Using expectations¶
The expect_* family lives in
include/checks/expectations.h
and is what turns "the student should print every 250 ms with this
format" into a deterministic assertion against the
capture pipeline.
Every API returns bool (with [[nodiscard]]) — there's no
exception, no abort, no global side-effect. The caller decides what
"this check failed" means.
expect_format¶
Asserts that a PrintfCall matches the expected format string by
parsing both into specifier sequences and comparing them tolerantly:
whitespace and static text differ → pass; specifier-vs-required-type
differ → fail with a spec-quality error.
const grader::PrintfCall *latest =
grader::latestPrintfCall(grader::SerialPort::SCIA);
if (!latest) {
spdlog::error("no SCIA prints captured — main thread isn't pumping");
return 0;
}
const bool ok = grader::expect_format(
latest,
"Timeint = %ld, Time = %.2f sec, Input = %.3f, SatOut = %.2f\r\n",
"check_print_format[Ex.8]");
On failure, the error message includes:
- the offending argument index,
- the canonical spec form (
%ldrather than%l3d), - a TI-C2000-specific hint when the student wrote
%dwhere%ldwas required (the 16-bitintissue).
There's also expect_format(call, ...) (reference overload) for when
you already have a PrintfCall & and expect_format_any(port, fmt,
...) to match against any call on the port.
expect_arg_types¶
When the spec pins the type of each argument (e.g. "the first argument
must be int32_t"):
const bool args_ok = grader::expect_arg_types(
latest,
{grader::ArgType::Int32,
grader::ArgType::Float,
grader::ArgType::Float,
grader::ArgType::Float},
"check_print_format[Ex.8 arg types]");
ArgType enumerates Int16, Int32, UInt16, UInt32, Float,
Double, String, Pointer, Char. The parser inspects each
specifier's length modifier and conversion to derive the argument
type.
expect_print_cadence¶
Asserts that a port saw exactly N calls during the synthetic window:
const bool cad_ok = grader::expect_print_cadence(
grader::SerialPort::SCIA, /*expected_count=*/4, /*tolerance=*/0.10,
"check_print_cadence");
- Default tolerance is ±10%. Tighter is better; looser hides bugs.
- The previous code's ±25–30% slack only existed to mask races that the cooperative driver eliminates (details).
- If you need a window-based assertion ("between 3 and 5 calls"), use
expect_print_cadence_window(port, min, max, name). - If you need a minimum-only assertion ("at least 3 calls"), use
expect_min_print_calls(port, min, name).
When the check should be skipped, not failed¶
When a precondition isn't met (e.g. CpuTimer2.PeriodInUSec == 0,
meaning the student never called ConfigCpuTimer), prefer a clear
spdlog::error + early return over a misleading "expected 4 prints,
got 0" failure:
const uint32_t period_us = static_cast<uint32_t>(CpuTimer2.PeriodInUSec);
if (period_us == 0) {
spdlog::error("[check_print_cadence] CpuTimer2.PeriodInUSec is 0 — "

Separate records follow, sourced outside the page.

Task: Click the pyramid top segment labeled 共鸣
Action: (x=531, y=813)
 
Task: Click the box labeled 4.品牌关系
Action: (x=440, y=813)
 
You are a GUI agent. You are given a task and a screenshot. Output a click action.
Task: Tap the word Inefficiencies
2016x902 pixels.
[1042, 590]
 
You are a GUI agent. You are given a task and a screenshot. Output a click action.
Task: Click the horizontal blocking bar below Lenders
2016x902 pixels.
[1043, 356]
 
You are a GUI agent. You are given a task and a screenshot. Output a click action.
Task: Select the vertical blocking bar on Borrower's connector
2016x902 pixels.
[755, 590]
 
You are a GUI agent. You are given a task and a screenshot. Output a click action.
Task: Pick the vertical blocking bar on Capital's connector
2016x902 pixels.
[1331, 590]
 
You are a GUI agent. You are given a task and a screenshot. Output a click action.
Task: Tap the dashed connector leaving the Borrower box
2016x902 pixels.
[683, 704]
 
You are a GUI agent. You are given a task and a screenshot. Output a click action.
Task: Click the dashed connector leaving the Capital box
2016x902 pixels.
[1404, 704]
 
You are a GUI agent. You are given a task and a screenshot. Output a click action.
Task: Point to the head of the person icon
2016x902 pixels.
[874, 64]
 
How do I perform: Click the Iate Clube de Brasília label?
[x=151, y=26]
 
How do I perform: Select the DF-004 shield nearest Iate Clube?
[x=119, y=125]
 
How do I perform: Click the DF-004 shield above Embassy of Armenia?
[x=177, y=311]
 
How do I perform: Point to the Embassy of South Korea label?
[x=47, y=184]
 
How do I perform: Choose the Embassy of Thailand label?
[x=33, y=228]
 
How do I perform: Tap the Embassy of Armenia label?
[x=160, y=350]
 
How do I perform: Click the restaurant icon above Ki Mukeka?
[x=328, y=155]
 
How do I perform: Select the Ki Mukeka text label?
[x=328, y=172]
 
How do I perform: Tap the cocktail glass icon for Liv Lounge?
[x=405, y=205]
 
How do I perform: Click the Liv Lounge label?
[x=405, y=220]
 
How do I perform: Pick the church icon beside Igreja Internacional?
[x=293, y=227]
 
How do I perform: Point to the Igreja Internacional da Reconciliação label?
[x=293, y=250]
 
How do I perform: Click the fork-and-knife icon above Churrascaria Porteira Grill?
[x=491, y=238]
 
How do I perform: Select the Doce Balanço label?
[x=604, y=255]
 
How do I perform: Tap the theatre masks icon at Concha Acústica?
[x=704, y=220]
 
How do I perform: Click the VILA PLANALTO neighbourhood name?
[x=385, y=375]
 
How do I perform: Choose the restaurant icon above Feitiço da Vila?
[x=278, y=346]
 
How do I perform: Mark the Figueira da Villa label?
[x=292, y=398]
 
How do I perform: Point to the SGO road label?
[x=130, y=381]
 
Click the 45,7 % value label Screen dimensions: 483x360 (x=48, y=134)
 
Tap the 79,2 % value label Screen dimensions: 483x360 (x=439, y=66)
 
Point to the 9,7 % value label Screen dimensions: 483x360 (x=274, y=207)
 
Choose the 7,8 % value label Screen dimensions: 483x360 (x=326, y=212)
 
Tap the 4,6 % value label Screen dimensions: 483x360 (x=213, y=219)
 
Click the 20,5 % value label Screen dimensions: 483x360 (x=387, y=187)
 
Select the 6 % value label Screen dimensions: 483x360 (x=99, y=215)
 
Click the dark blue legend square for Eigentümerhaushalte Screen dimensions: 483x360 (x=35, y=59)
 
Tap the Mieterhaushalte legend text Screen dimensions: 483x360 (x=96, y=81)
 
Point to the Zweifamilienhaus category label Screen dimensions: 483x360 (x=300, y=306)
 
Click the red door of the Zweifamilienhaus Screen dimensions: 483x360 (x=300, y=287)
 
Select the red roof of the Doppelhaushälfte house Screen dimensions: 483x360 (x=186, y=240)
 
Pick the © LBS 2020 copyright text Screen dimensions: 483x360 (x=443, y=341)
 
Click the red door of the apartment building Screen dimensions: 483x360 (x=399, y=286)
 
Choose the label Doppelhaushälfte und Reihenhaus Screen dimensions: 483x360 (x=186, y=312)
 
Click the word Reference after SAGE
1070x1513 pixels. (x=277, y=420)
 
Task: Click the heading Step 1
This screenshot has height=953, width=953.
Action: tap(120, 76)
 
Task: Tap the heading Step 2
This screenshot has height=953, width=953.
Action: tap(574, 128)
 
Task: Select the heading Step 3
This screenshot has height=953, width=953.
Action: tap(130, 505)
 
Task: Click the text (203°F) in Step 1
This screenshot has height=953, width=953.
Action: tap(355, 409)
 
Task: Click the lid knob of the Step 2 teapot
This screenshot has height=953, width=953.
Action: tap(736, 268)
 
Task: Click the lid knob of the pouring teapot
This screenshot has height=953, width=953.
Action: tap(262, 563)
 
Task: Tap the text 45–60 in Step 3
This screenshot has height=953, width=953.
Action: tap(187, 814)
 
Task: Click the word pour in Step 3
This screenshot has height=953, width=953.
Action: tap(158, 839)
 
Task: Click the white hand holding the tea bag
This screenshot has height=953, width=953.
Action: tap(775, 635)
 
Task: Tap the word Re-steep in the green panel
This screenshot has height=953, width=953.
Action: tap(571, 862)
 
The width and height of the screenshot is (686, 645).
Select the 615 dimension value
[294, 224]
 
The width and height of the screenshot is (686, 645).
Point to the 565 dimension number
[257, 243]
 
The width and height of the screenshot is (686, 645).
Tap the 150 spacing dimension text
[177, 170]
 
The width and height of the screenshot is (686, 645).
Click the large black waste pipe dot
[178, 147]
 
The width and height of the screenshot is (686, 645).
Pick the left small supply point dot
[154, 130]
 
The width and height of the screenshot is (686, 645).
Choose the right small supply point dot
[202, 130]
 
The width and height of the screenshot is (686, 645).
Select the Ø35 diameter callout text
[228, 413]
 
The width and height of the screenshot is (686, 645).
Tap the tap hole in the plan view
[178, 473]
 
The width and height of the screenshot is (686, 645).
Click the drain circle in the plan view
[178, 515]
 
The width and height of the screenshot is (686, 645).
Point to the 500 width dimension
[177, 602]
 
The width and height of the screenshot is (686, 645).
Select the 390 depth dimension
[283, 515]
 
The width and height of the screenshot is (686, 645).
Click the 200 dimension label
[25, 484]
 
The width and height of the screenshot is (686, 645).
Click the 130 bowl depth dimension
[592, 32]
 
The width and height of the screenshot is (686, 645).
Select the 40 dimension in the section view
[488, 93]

"student did not call ConfigCpuTimer");
restore_snapshot(baseline);
return 0;
}
The student gets a single actionable error instead of a stack of downstream noise.
Order matters¶
The conventional ordering in a Phase 4 check is:
resetPrintfCapture()(clearsg_printfCallsand the synthetic clock).UARTPrint = 0; CpuTimer*.InterruptCount = 0;(any other globals the cadence depends on).grader::drive_isr_with_main_pump(isr, period_us, total_ticks).expect_print_cadence— fail-fast: if the cadence is wrong, the format check will be noise.latestPrintfCall(port)+expect_format+expect_arg_types.- Restore snapshot, return.
Step (3) is non-negotiable for any cadence check. run_isr_for_us
alone won't fire flag-gated prints because the student's while(1)
body never runs — see
Cooperative driver.
Reading the auto-generated reference¶
All the expect_* signatures are also surfaced in
the C++ API reference. For day-to-day work
the prose on this page plus the working
src/checks/hw1.cpp
example is enough; the API ref exists for symbol-by-symbol lookup.